National Prado Museum
Santa Úrsula with the 11,000 virgins
With the help of a technology start-up, the Prado Museum in Madrid is resorting to technology to quantify large crowds in their works of art and increase visitors involvement.
According to legend, the young woman who would become Santa Úrsula He departed from his Natal England in the fourth century to travel through the European continent.
The reasons for your trip – to marry a man at the request of his father or to make a pilgrimage to Rome – are clumsy.
But a vivid, although unlikely, settled detail: his traveling companions were about 11,000 virgins.
Despite its number, The trip had a tragic end. When the group of thousands arrived in Colonia, Germany, All perished in the hands of the Huns., tells a.

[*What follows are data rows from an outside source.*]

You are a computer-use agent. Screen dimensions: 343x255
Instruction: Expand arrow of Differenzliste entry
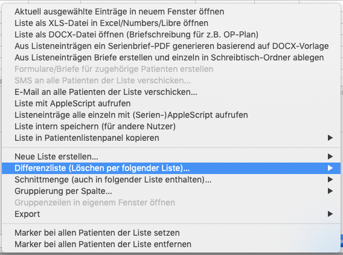tap(330, 168)
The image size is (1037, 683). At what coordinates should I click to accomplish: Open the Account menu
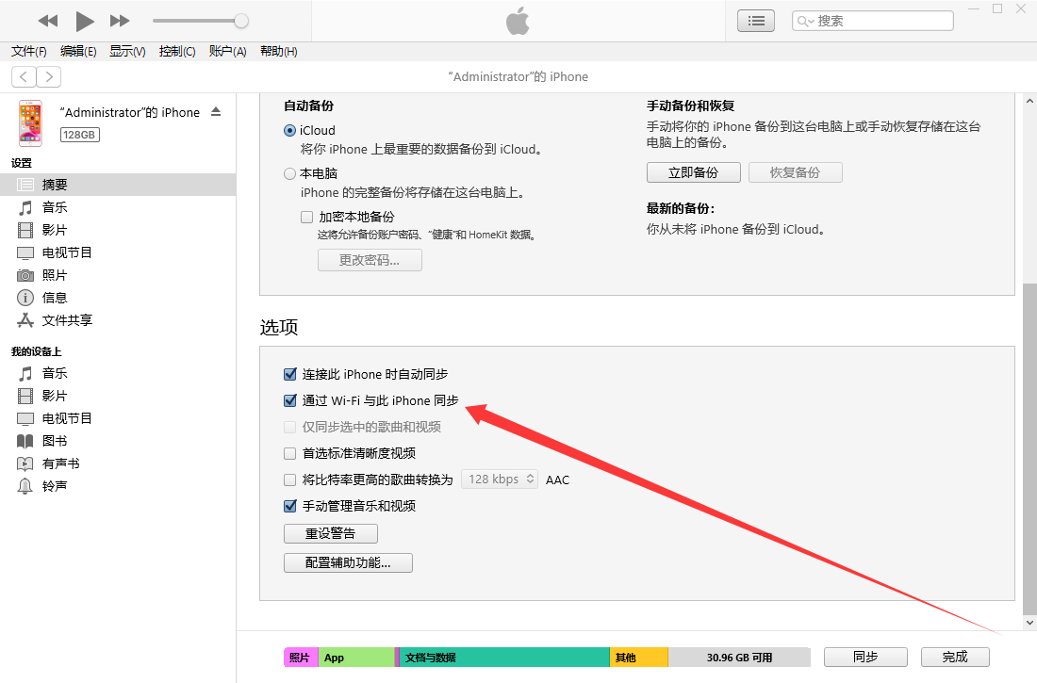point(227,51)
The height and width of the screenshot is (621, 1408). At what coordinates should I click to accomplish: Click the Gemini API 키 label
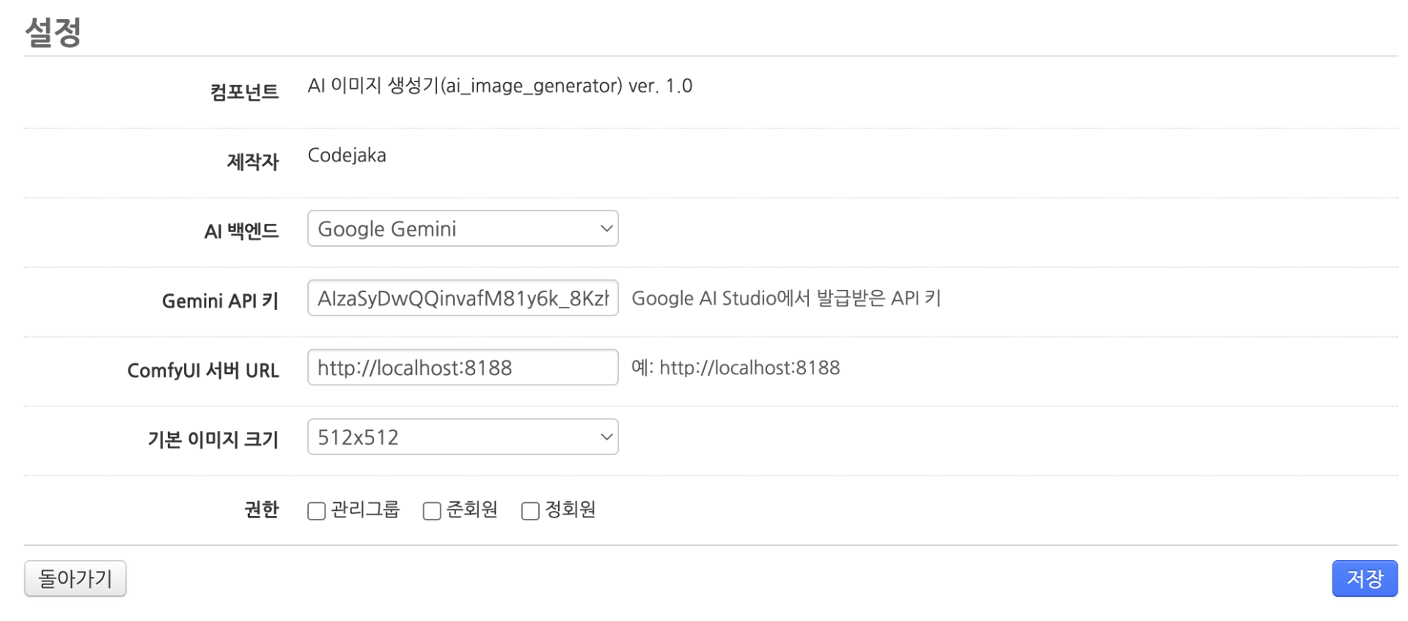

O Úrsula legacy survived in holiness. Their legions of virgins survived in the arts. A painting, “, created around 1490, was so striking that its unknown author was nicknamed“Master of the 11,000 Virgins“.
But if we look more carefully to the painting, which is exposed at the Prado Museum in Madrid, and Try to tell all 11,000 virgins supposedly represented, or We lost the bill or are bitterly disappointed. The so -called “Master of the 11,000 Virgins” painted only 139.
This count is the result of Prado’s new initiative based on artificial intelligence: called “Telling Prado“The program is a joint effort from the museum and the Spanish AI start-up that developed an algorithm capable of Identify and count objects and people in a selection of works of art.
For a painting such as “Santa Ursula with the 11,000 virgins”, counting until 139 is not an impossible task for a concentrated human.
This is not the case, for example, “OMMEGANG Celebration in Brussels: Guild Procession” e “OMMEGANG Celebration in Brussels: The Procession of Our Lady of Sablon“, Both painted by Flamengo Denis van Alsloot em 1616.
In an inquiry created by Prado, the museum asks its visitors which of the two paintings has the most characters. At first glance, both have large crowds. But with a count of 1,761 people, the “Guild Procession” There are more people.
For Prado, these puzzles are created for generate involvement On social networks, encouraging observers to study details and quantities that our eyes would normally ignore.
“Parades, triumphant entrances, landings and festivities”There are precisely the types of events that your AI model was designed to tell, as Sherpa.ai Num explains.
The objective of the project is “give life to the museum’s collection In a creative and universal way, identifying details in a selection of works of art where the quantity, repetition or agglomeration are essential to the theme represented. ”
For years, Prado has been at the forefront of the use of AI to increase the accessibility of your collections. In 2019, for example, the museum began to use IA to provide more background information about various works of art.
In other places, art historians are using Ia for more experimental purposes, such as recreating lost masterpieces. By comparison, Prado’s goals are quite straightforward.
“Our brains are quite skilled in rapidly and precisely to perceive the number of items in a set, But only to some extent“Writes the.“Why not ask for help from AI?”